The failings of router failover
Posted on 16 Nov 2012 at 12:17
Failover connection options in today's routers are often a miserable failure in themselves, argues Steve Cassidy
You may have noticed that we Real Worlders don’t do reviews. My voicemail isn’t packed with invitations to unbox new products for comparison and testing. I’m not unhappy about this, as I’m terribly bad at keeping track of all the bits – cellophane slipcases, registration cards, and incomprehensible multilingual safety information leaflets.
I’m particularly distracted by the latter: how green is it to ship wodges of paper that everyone instantly discards, rather than a one-shot CD, a USB key or perhaps just a URL, to tell you what to do if you accidentally eat the contents of a toner cartridge (or whatever else they’re for)?
Failover is a crackbrained idea, the refuge of the ignorant against the indifference of the uncaring
That’s why my investigations into multi-WAN connected routers don’t end up as massive 20-page special supplements stuffed with comparison charts and tables. Actually, what’s important about this section of the networks market isn’t really captured by comparison tables and graphs, because the key to the multi-WAN router business lies in a single feature: how does it manage load balancing?
To begin with, let’s nail down some terminology. Almost all router and firewall specifications you’ll see will employ the term "failover" to describe handling more than one link to the internet – you may also possibly see references to "active/active" or "active/passive" (often in the middle of a long and painful exploration of the nature of multiple connections).
Let’s look at "failover" first: the idea of failover is that, if you have several different links to the internet (whether ADSL, SDSL, ISDN, Fibre or whatever), you’ll want to send all your normal traffic over one of them, flipping over to a second only in the event that the first has a problem. That’s a strategy that appeals greatly in sales meetings with harassed entrepreneurs, because who wouldn’t like such an insurance policy, a bit of slack for those bad days when the light goes off on your router?
But, do you know what? I hate failover – in fact, the art department won’t let me use a font big, bold and scarlet enough to fully express the depth of my hatred. It’s a crackbrained idea, the refuge of the ignorant against the indifference of the uncaring.

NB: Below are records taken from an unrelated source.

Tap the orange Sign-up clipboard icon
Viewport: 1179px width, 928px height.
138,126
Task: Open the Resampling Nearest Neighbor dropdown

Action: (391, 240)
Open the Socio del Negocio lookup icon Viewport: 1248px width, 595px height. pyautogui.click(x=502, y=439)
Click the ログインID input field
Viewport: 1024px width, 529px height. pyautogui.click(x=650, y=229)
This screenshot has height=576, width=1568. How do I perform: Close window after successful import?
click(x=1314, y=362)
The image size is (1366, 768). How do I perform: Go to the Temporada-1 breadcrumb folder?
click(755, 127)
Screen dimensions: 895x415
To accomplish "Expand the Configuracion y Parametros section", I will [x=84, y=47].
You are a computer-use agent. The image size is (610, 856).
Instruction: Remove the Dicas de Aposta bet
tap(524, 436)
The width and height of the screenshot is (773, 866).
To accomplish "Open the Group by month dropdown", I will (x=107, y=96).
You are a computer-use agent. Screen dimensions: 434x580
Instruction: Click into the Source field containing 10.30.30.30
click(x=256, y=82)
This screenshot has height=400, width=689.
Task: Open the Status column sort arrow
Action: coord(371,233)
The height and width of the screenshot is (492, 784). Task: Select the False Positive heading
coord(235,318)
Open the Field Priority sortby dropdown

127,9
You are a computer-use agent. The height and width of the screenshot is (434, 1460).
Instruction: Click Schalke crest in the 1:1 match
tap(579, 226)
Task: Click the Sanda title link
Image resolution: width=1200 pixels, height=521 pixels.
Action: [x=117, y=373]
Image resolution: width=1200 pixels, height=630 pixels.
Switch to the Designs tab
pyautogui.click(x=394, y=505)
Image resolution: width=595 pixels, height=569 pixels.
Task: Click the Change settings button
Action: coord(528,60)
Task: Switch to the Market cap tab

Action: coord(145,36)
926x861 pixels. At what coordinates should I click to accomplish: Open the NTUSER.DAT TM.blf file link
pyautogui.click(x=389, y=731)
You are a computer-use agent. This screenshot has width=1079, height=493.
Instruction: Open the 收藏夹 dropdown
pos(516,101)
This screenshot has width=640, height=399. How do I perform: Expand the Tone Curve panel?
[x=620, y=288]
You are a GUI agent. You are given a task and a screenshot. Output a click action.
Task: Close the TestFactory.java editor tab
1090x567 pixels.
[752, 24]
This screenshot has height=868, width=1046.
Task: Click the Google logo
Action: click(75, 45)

Failover was originally designed when there was a sharp difference between the main link and the backup – for example, an ISDN line as the main and a plain dial-up phone line as backup or, for the rich, a leased KiloStream line. With such a setup nobody was in any doubt when failover happened because traffic would crawl almost completely to a stop; failover was a last-ditch concept, intended only for a passing and occasional role as your net connection. And I hated it even then.
A rarely used link of any kind is something telcos treat with suspicion, which may manifest as an engineer disconnecting the link, then waiting for you to make contact and ask what’s happened to your connection. That’s hardly the behaviour you want when the link in question is only there as a backup for something bigger and busier. So, having sold your MD on the idea of failover, the first time it’s called on in action, it falls flat on its face. I’ve wasted a lot of time over the years trying to fix the failover line when I should have been finding out (that is, screaming down the phone about) why the main connection had died in the first place.
There are a lot of differences between failover and loadbalancing.
We've just installed a failover set-up at a customer.
The office users use an SDSL connection for internet access, the production network uses an MPLS connection to the hosting provider for access to the SAP and other "business critical" systems.
If the MPLS dies, the secondary MPLS takes over, if that dies, the SDSL line to the office is cut off and the little Cisco ASA uses that to create an SDSL VPN to the hosting provider. If that fails, it switches over to 3G with VPN.
Under normal circumstances, the production network is not allowed anywhere near the "real" Internet, it only has access to the dedicated MPLS connection.
Using the right hardware, it works very nicely.
By big_D on 17 Nov 2012
My neighbour and I live in the countryside and hence have a 'slow' network area (5mb's max) and both occasionally work from home, needing reasonable bandwidth, so we teamed up to use a load balancing / failover router to double our capacity if each other isn't using the net, and provide a failover if one of our ISP's goes down. With virtual wireless and wired LAN's our networks are separated.
This provides a good solution that could help others in 'the sticks', just needs a geek in the street to know how to set it up!
Shame my UPS that the router is on didn't outlast the latest (3hr) power cut!
By Glyn_ on 17 Nov 2012
I have my fingers crossed for this home computing solution.